■ ARAHAN TUGAS A ■
Ulangi kata demi kata bagian teks tentang bedah buku yang diawali dengan kata-kata yang memuat "Buku ini ditulis" dan diakhiri dengan "karya Prof. Heru.".
■ ARAHAN TUGAS B ■
Lanjutkan teks tentang bedah buku, dimulai tepat sesudah kalimat terakhirnya.

Yogyakarta, 21 Maret 2024—Perkembangan dan kemajuan teknologi adalah hal yang tidak dapat dihindari. Pada satu sisi, teknologi canggih dan modern memberikan berbagai kemudahan dalam segala aspek kehidupan manusia. Tapi di sisi lain, kesenjangan yang ditimbulkan menyebabkan adanya fenomena “dehumanisasi”. Opini ini tercantum dalam buku “Proliferasi Pemikiran Sosial Kritis: Memaknai Emansipasi, Menolak Dehumanisasi” yang dibahas tuntas dalam bedah buku Departemen Sosiologi pada Kamis (21/3).
Buku ini ditulis langsung oleh Prof. Dr. Heru Nugroho sebagai Guru Besar Departemen Sosiologi UGM. “Latar belakang saya menulis buku ini adalah dimulai dari komitmen saya. Dulu di Departemen Sosiologi yang sudah mulai menua, jadi saya tergelitik untuk regenerasi. Saya kira tidak cukup dengan mengajar saja, tapi bisa melakukan regenerasi dengan cara lain. Saya tidak ingin ilmu ini melekat pada diri saya sendiri, jadi saya ingin untuk yang lain juga bisa dicap kritis,” papar Prof. Heru. Bersama dengan bantuan Wakil Rektor UGM, Dr. Arie Sujito, S.Sos., M.Si. buku ini hadir sebagai lanjutan dari buku kritis lainnya karya Prof. Heru.

■ DATA HASIL EKSTRAKSI ■
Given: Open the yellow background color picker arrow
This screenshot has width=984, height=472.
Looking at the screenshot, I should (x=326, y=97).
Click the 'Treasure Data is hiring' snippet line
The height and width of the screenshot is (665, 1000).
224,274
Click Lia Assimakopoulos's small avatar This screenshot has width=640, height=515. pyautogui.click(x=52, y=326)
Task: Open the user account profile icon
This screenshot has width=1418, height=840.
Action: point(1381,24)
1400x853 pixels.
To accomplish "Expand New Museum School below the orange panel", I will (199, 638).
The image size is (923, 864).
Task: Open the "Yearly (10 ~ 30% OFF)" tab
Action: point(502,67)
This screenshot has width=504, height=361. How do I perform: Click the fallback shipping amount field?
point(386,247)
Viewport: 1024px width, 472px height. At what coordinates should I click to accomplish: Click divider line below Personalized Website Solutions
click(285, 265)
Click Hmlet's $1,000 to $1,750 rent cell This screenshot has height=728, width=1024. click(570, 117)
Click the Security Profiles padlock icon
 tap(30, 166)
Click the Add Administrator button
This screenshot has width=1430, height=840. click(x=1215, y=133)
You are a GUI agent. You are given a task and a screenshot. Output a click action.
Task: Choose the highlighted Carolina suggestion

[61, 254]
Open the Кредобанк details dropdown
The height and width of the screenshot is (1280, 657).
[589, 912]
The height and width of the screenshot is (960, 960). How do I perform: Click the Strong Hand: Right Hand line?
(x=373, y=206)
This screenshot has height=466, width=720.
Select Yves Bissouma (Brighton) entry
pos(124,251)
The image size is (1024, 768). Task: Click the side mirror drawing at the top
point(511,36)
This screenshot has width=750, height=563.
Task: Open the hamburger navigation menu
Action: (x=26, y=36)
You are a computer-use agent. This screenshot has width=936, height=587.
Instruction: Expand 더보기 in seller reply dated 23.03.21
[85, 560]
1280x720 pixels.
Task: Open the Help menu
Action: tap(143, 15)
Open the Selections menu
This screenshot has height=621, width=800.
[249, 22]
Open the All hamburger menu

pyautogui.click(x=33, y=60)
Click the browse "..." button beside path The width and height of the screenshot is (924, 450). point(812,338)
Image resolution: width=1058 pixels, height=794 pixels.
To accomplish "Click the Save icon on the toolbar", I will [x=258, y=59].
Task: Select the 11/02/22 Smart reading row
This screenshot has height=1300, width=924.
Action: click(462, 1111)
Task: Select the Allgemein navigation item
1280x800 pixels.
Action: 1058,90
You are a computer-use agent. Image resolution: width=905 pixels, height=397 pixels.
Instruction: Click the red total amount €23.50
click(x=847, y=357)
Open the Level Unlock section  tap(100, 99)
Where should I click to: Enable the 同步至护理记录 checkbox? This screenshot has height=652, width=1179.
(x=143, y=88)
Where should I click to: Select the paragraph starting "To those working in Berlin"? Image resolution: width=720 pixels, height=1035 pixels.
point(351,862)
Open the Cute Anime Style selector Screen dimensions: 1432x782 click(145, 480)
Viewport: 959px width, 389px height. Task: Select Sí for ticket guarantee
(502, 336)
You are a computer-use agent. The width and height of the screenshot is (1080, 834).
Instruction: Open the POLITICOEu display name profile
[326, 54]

■ JAWABAN A ■
Buku ini ditulis langsung oleh Prof. Dr. Heru Nugroho sebagai Guru Besar Departemen Sosiologi UGM. “Latar belakang saya menulis buku ini adalah dimulai dari komitmen saya. Dulu di Departemen Sosiologi yang sudah mulai menua, jadi saya tergelitik untuk regenerasi. Saya kira tidak cukup dengan mengajar saja, tapi bisa melakukan regenerasi dengan cara lain. Saya tidak ingin ilmu ini melekat pada diri saya sendiri, jadi saya ingin untuk yang lain juga bisa dicap kritis,” papar Prof. Heru. Bersama dengan bantuan Wakil Rektor UGM, Dr. Arie Sujito, S.Sos., M.Si. buku ini hadir sebagai lanjutan dari buku kritis lainnya karya Prof. Heru.

■ JAWABAN B ■
Pemikiran sosial kritis dalam buku ini mengkritik bagaimana perkembangan dan praktik digital serta transformasi ekonomi-politik liberal berpengaruh terhadap hilangnya hak warga negara. Melalui sudut pandang sosiologi kritis, argumen dalam buku berusaha mengelaborasi jurang kesenjangan dan efek negatif dari perubahan neoliberal. Munculnya kerentanan pekerja akibat teknologi, hak-hak digital masyarakat, aksesibilitas pendidikan, hingga privatisasi layanan publik menjadi problematika yang mengancam kesejahteraan masyarakat. Uniknya, buku ini tidak membahas secara teknis dan instrumental, melainkan berusaha mengajak pembaca untuk turut berpikir kritis dan mencari solusi atas modernisasi yang tidak terhindarkan ini.
Rizqyansyah Fitraramadhana, S.Sos, sebagai salah satu penulis turut menyampaikan keresahannya akan akses pendidikan di Indonesia. “Saya pernah mengalami kendala untuk membayar uang kuliah. Kemudian saya mencoba mendalami, dan sempat ikut advokasi. Dalam advokasi tersebut saya banyak mendengar cerita dari teman-teman. Ketika Indonesia masuk ke masa reformasi, mulai banyak orang yang mengeluhkan kuliah semakin mahal. Berangkat dari itu, saya menulis sebenarnya kenapa biaya kuliah itu menjadi mahal,” terang Rizqy.
Menurut Rizqy, kondisi tersebut turut menjadi penghambat tercapainya Indonesia Emas 2025. Masa di mana Indonesia akan menghadapi bonus demografi adalah berkah sekaligus tantangan. Diperlukan sumber daya intelektual yang kuat dan masif untuk dapat mencapai tujuan-tujuan pembangunan. Tentunya universitas sebagai agen pendidikan memiliki peran penting untuk menghasilkan sumber daya manusia yang mampu menguasai kemampuan di bidang baru. Hal ini juga sejalan dengan SDGs 4 (Pendidikan Berkualitas).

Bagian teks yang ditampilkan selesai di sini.